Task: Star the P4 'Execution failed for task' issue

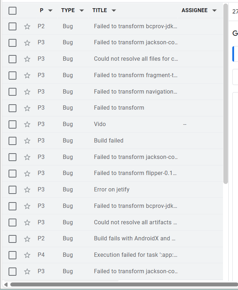Action: click(27, 255)
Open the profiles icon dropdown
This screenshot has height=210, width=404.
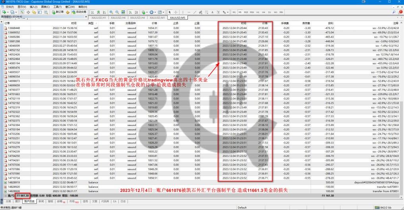click(x=12, y=12)
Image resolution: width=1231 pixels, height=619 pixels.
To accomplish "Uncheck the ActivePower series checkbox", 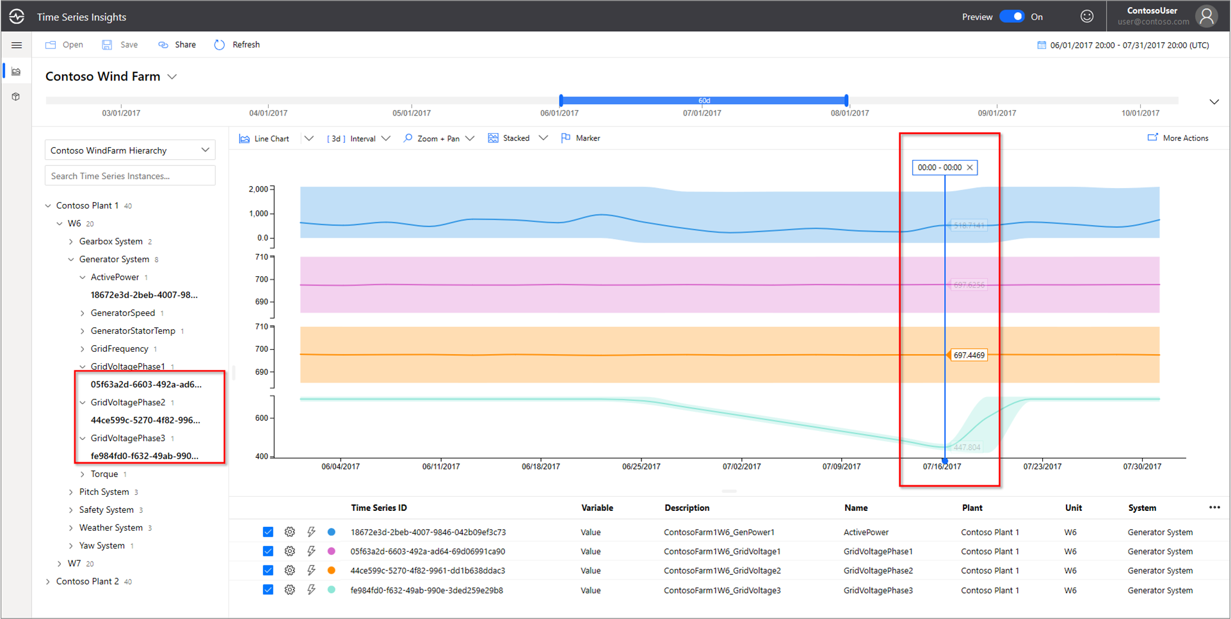I will click(x=268, y=532).
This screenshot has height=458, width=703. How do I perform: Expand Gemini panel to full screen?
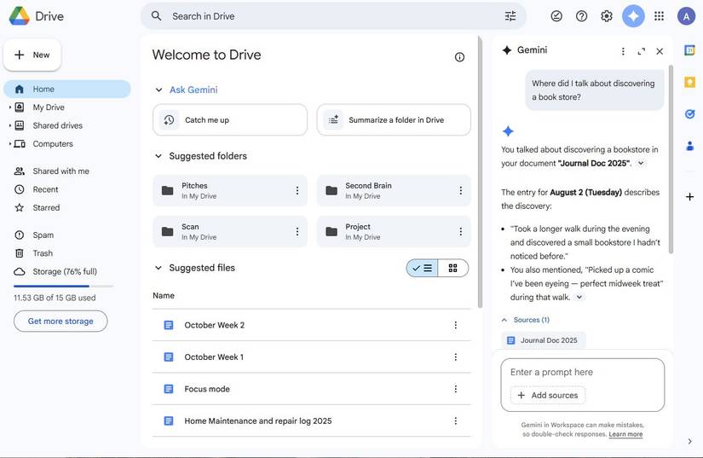point(641,51)
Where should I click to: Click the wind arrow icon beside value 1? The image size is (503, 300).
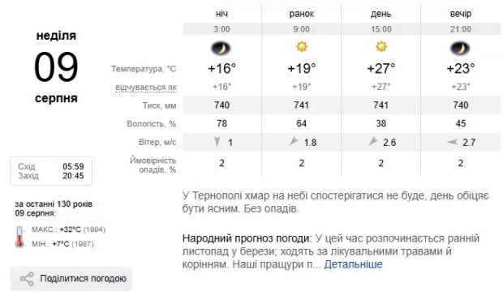point(217,141)
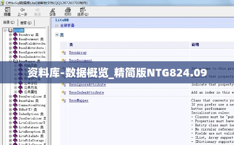Expand the BsonValue 类 tree node
The width and height of the screenshot is (234, 145).
(x=11, y=101)
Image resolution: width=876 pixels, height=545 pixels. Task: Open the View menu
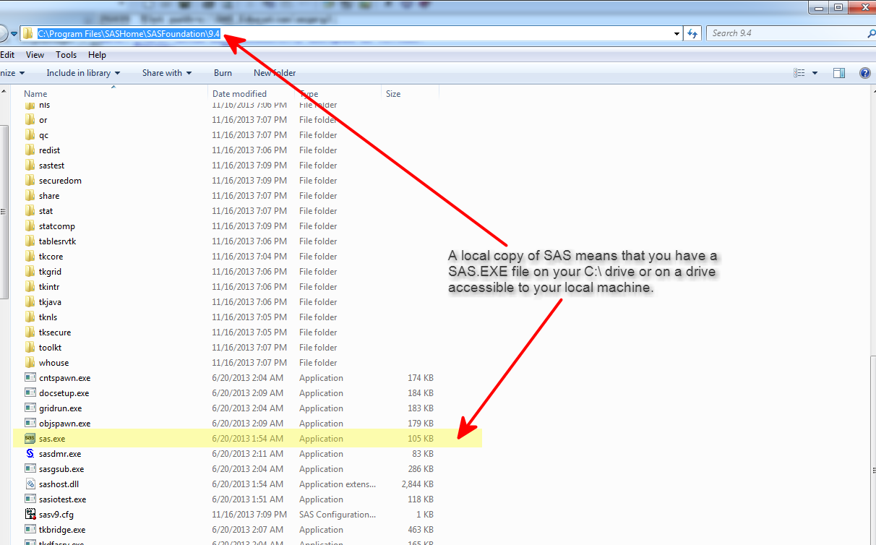[x=35, y=54]
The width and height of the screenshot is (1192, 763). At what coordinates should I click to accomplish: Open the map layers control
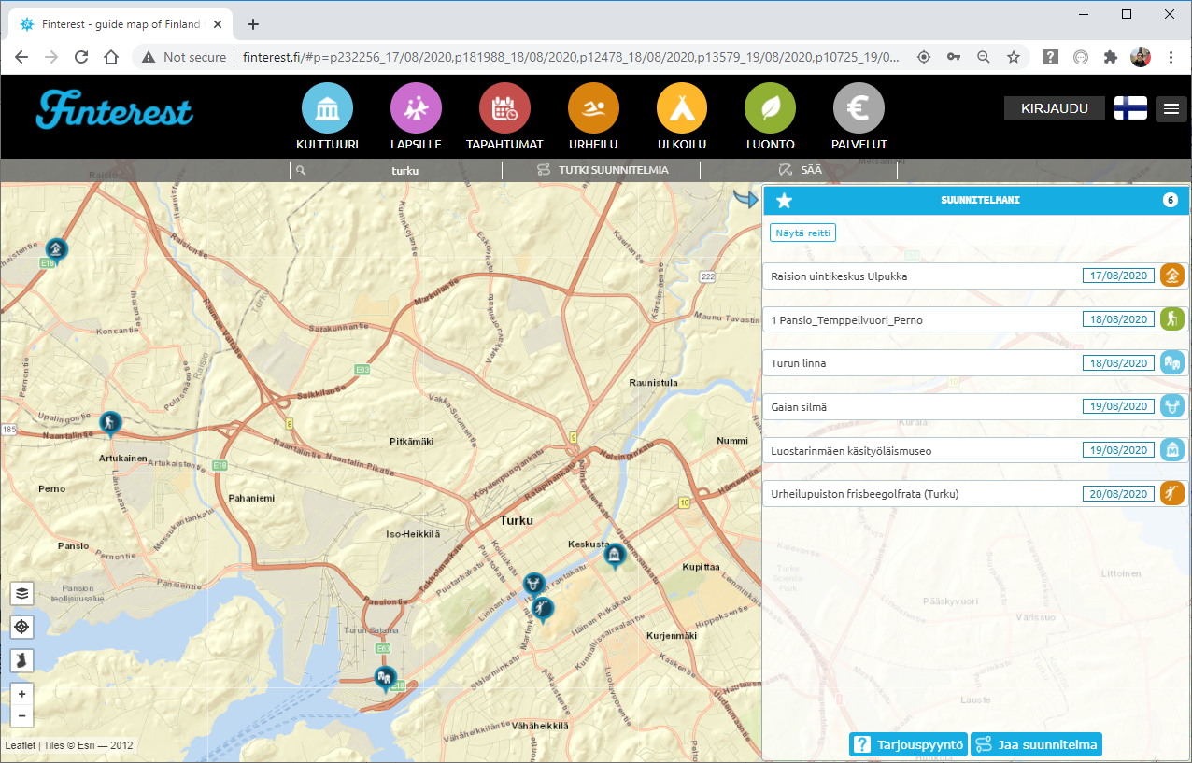pos(22,593)
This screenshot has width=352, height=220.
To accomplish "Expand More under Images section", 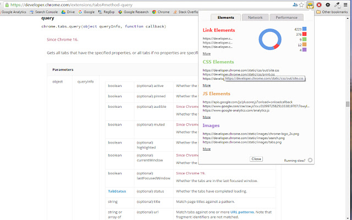I will pos(206,149).
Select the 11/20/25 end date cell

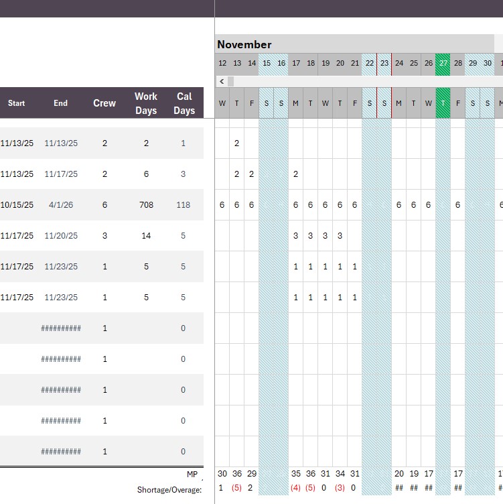61,236
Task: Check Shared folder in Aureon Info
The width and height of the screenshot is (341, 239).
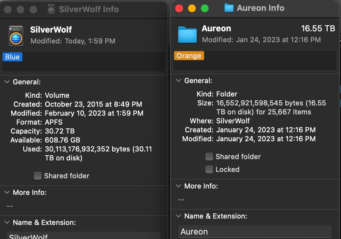Action: click(x=209, y=157)
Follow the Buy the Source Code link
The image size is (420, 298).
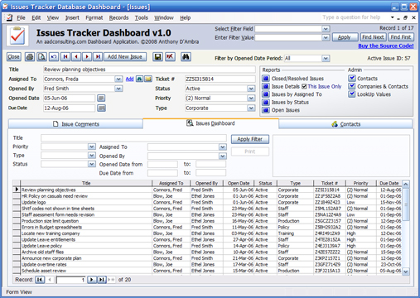[x=386, y=46]
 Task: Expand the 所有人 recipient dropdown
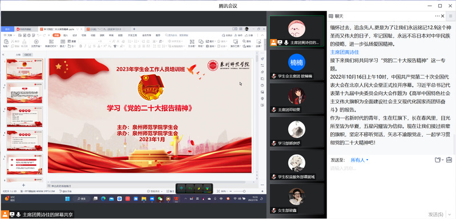coord(360,160)
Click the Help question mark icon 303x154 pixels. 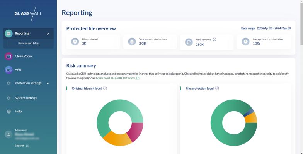tap(9, 112)

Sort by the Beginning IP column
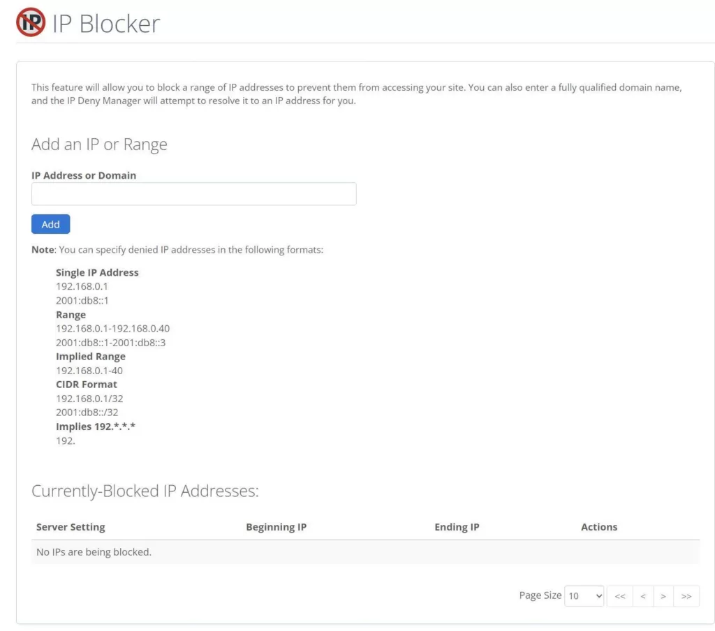(276, 527)
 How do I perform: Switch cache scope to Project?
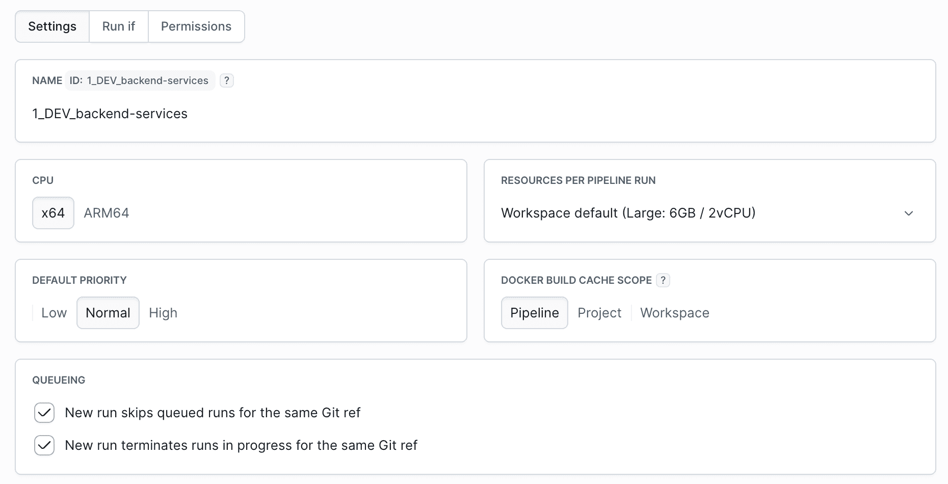click(x=599, y=313)
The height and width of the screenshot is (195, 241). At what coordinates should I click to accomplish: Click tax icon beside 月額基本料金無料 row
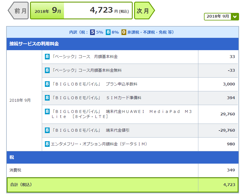[47, 70]
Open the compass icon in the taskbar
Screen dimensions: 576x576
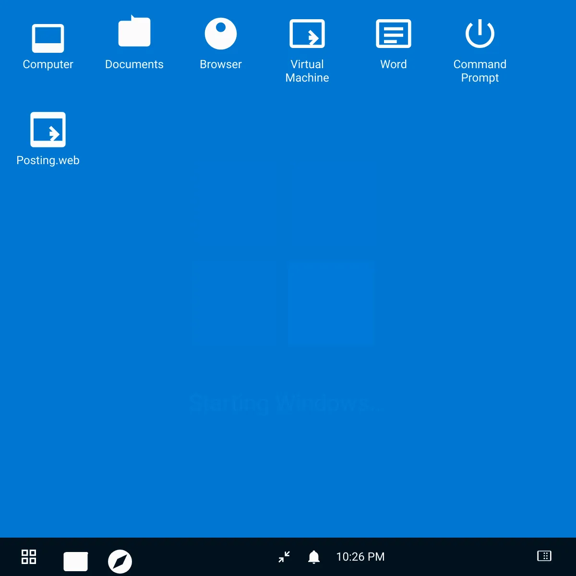[x=120, y=561]
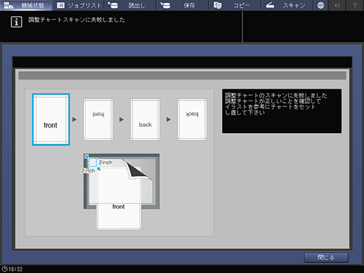
Task: Select the 保存 store tab
Action: click(182, 5)
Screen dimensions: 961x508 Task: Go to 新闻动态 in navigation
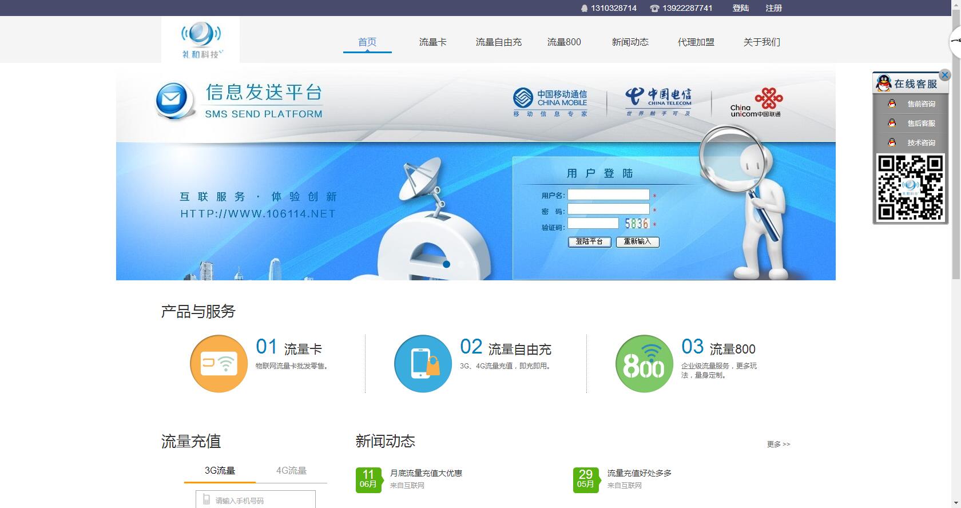[x=630, y=42]
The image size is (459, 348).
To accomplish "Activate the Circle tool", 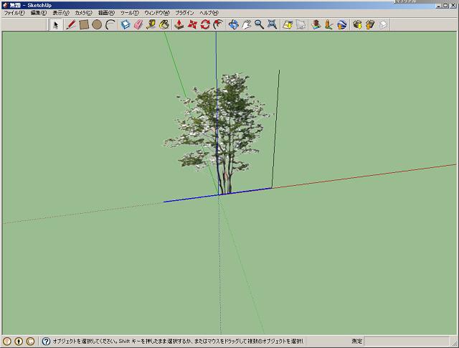I will point(97,24).
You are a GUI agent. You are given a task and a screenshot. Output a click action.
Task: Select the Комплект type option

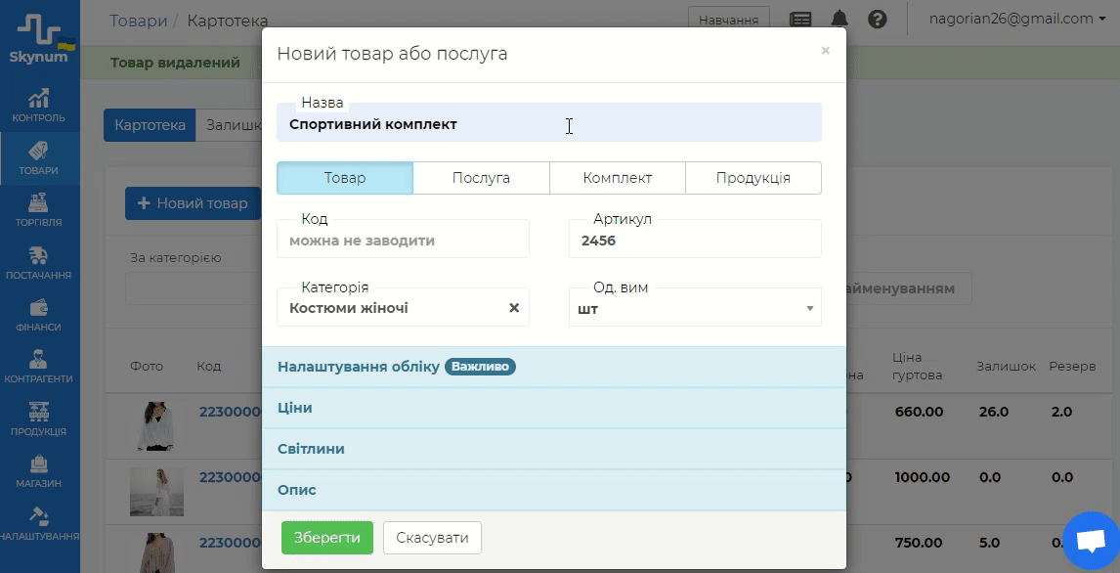pyautogui.click(x=618, y=178)
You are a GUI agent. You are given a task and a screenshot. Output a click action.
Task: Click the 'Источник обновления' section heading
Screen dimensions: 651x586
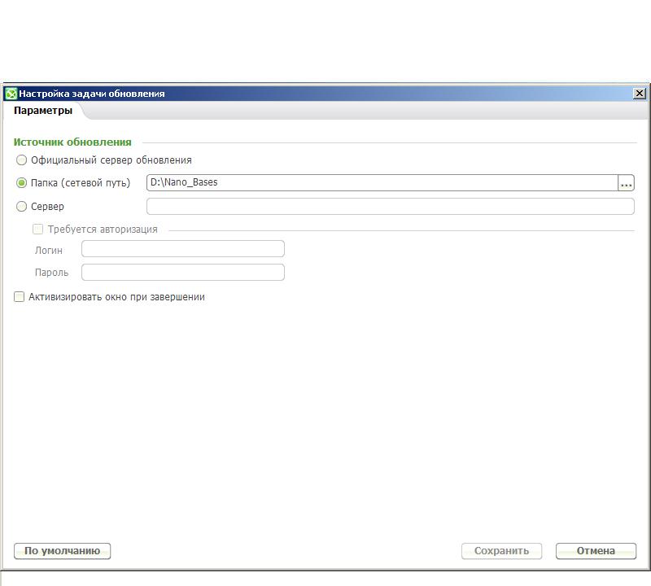pos(72,142)
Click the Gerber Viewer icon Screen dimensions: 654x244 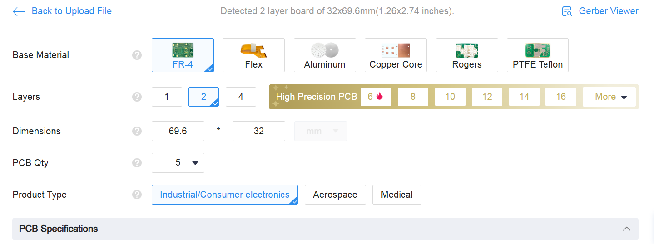567,11
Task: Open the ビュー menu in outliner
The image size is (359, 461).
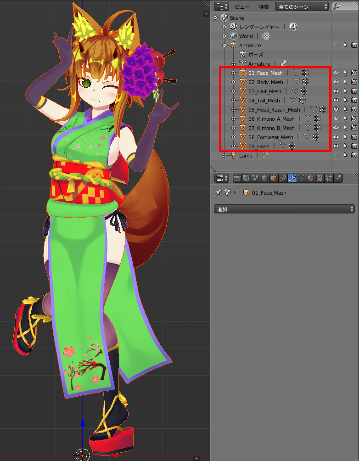Action: [242, 7]
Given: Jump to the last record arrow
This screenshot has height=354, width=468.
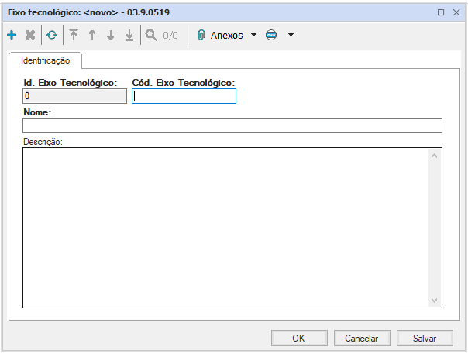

What you will do
Pictures excluded, reproduce only the part above that opens with the line holding "Sort by the Beginning IP column" and closes with the line holding "The image size is (459, 348).", exactly as written.

Task answer
Sort by the Beginning IP column
(276, 527)
 How do I perform: Switch cache scope to Project?
click(x=599, y=313)
The height and width of the screenshot is (195, 241). At what coordinates should I click to accomplish: Click tax icon beside 月額基本料金無料 row
[47, 70]
Open the compass icon in the taskbar
Screen dimensions: 576x576
[x=120, y=561]
Task: Select the 保存 store tab
Action: click(182, 5)
Screen dimensions: 961x508 Task: Go to 新闻动态 in navigation
[x=630, y=42]
The image size is (459, 348).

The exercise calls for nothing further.